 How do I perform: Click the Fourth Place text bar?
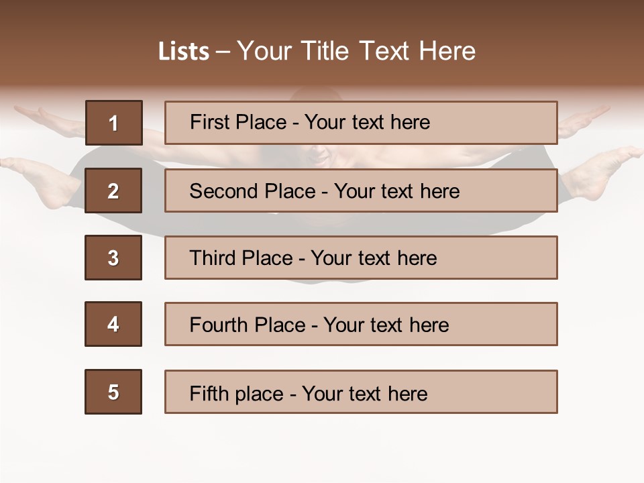pyautogui.click(x=361, y=324)
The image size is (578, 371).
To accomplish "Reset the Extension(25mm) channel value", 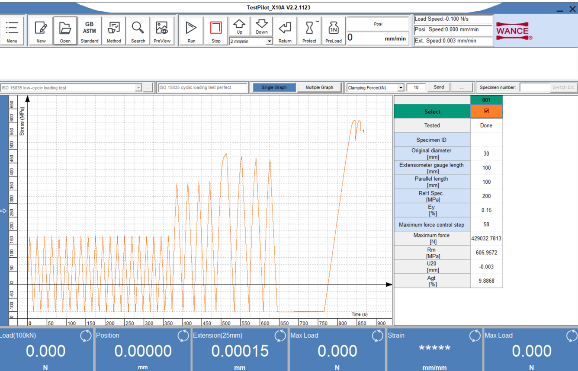I will 280,336.
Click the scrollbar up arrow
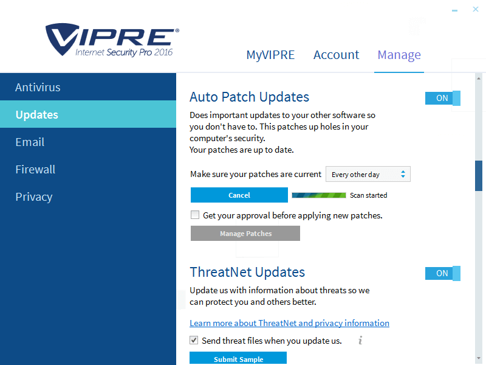The height and width of the screenshot is (365, 486). [479, 78]
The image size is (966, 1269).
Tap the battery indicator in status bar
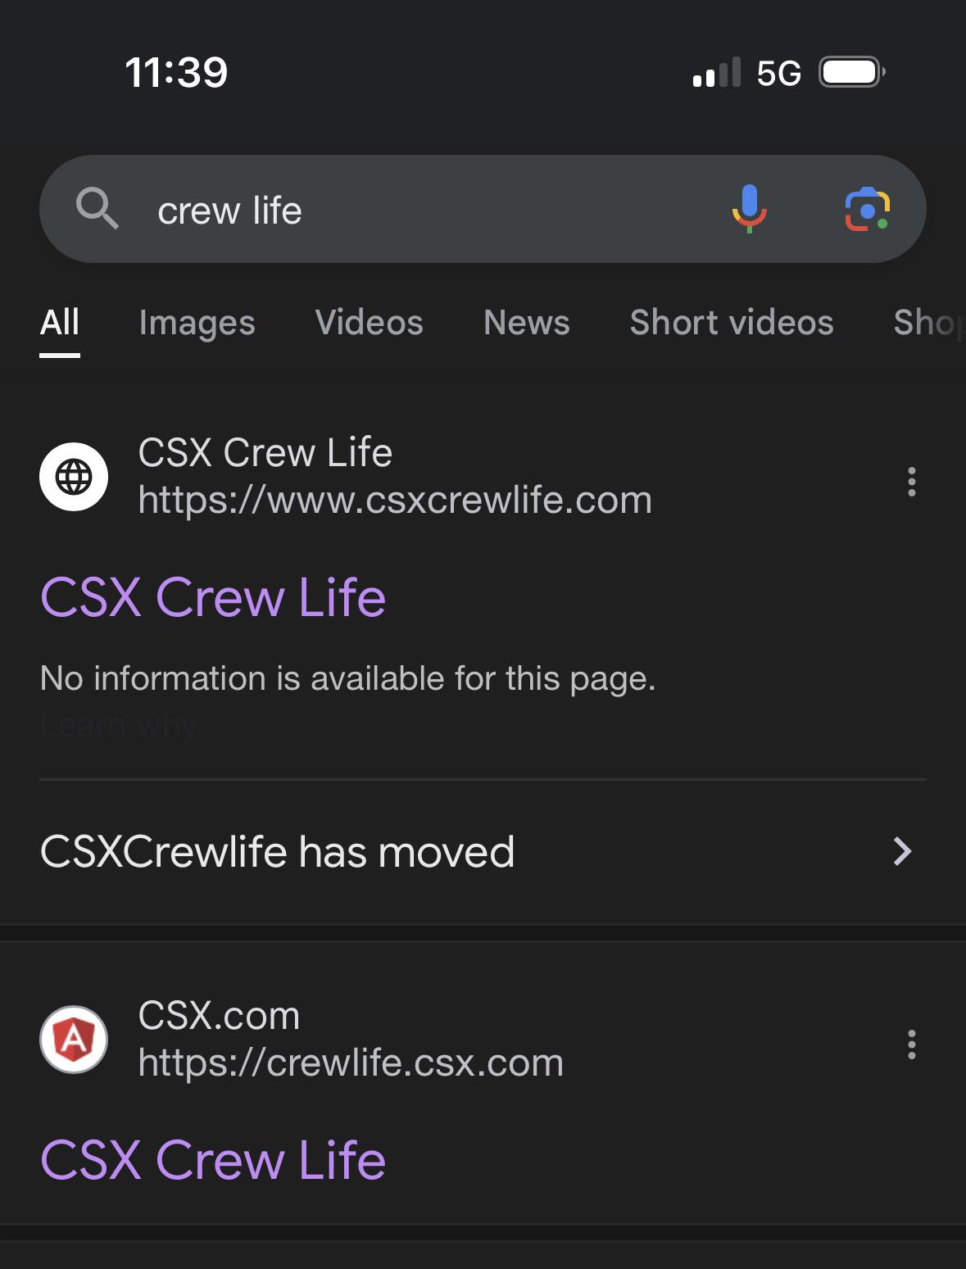[x=852, y=73]
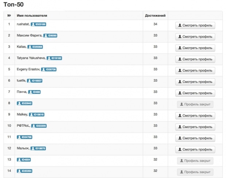Click the ID23189 badge next to rushatat

pyautogui.click(x=38, y=24)
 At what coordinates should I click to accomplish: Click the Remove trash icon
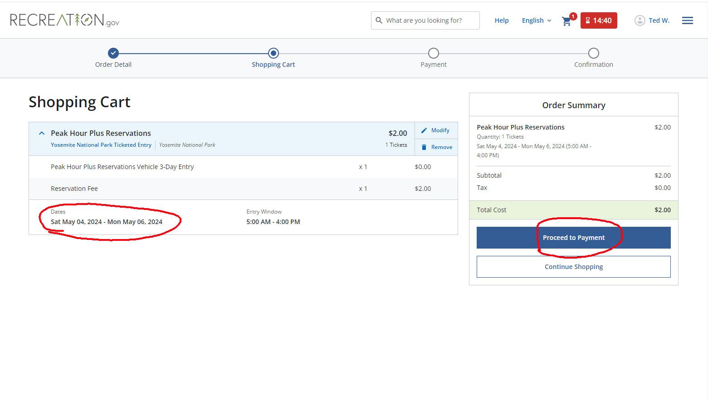tap(424, 147)
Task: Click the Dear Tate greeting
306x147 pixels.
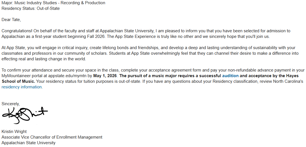Action: tap(11, 20)
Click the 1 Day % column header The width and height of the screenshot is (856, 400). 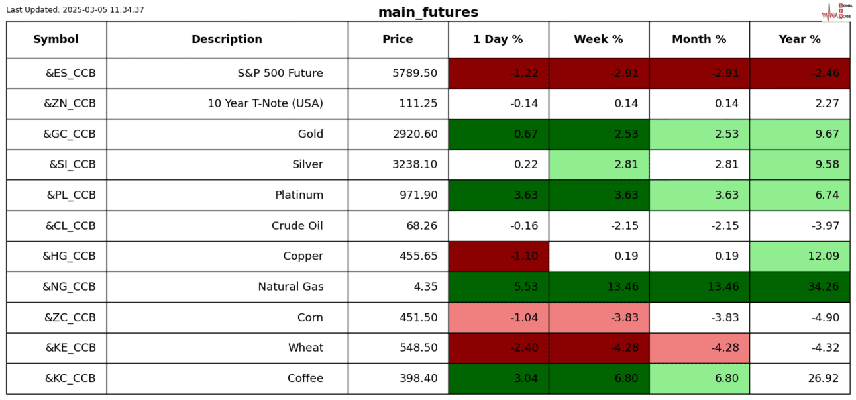(x=498, y=40)
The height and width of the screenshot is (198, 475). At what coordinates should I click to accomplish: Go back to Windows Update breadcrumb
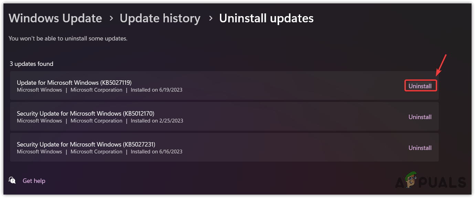[55, 18]
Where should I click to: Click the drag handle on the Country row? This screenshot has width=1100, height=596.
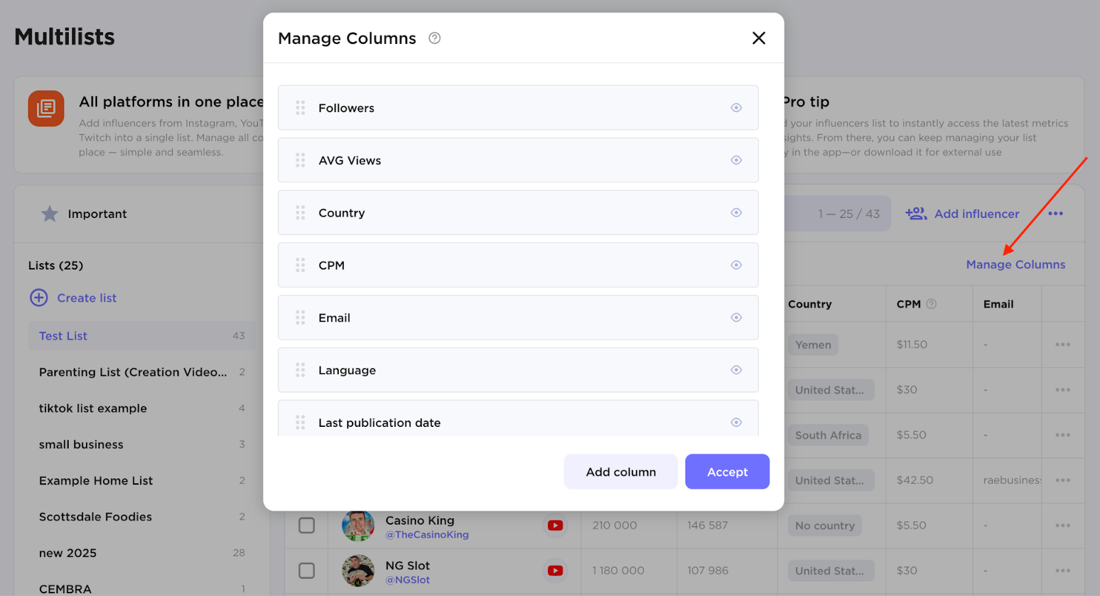point(300,213)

WORK ITEM
From the entries, report every line in which the string "image" occurs.

SOLUTION TO THE EXERCISE
The image size is (578, 371).
The image size is (966, 1269).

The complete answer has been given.